**What to do**
Could you filter the listing for lines with the word "width" and return them?

** Record excerpts follows **

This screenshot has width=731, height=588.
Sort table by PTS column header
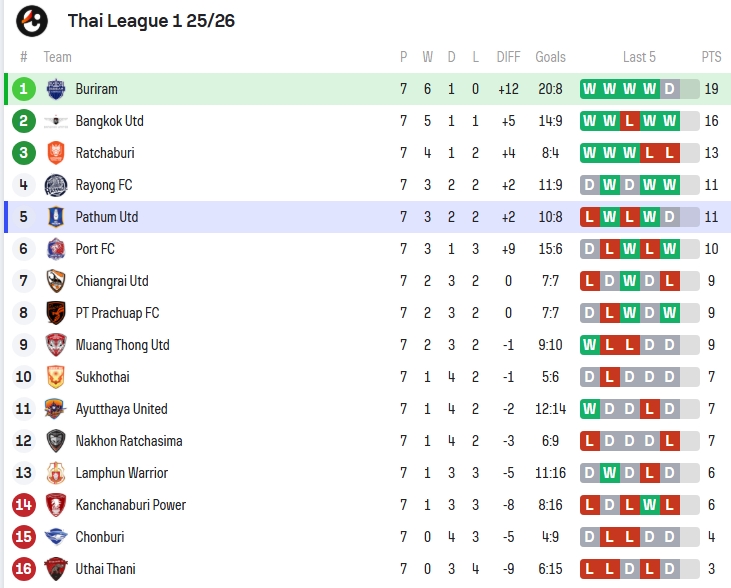(711, 57)
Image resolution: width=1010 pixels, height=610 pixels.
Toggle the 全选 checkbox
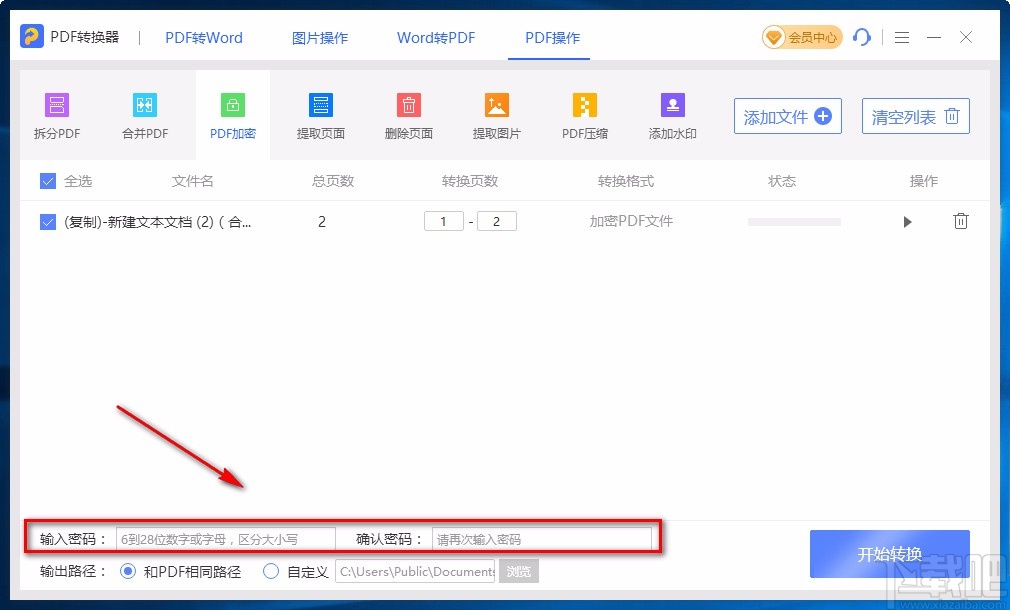47,181
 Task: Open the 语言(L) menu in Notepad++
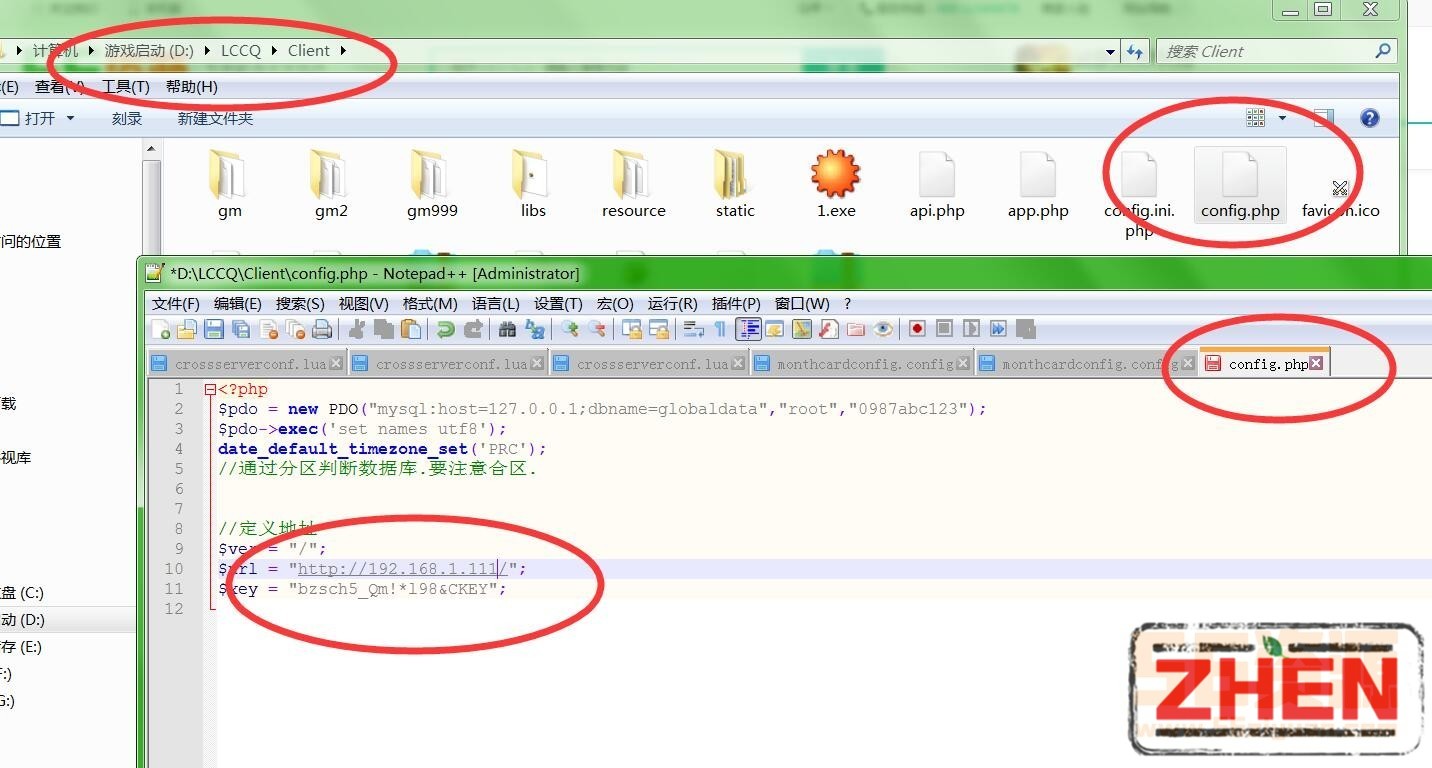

** End of Record excerpts **

**Response to this task**
This screenshot has width=731, height=588.
Image resolution: width=1010 pixels, height=610 pixels.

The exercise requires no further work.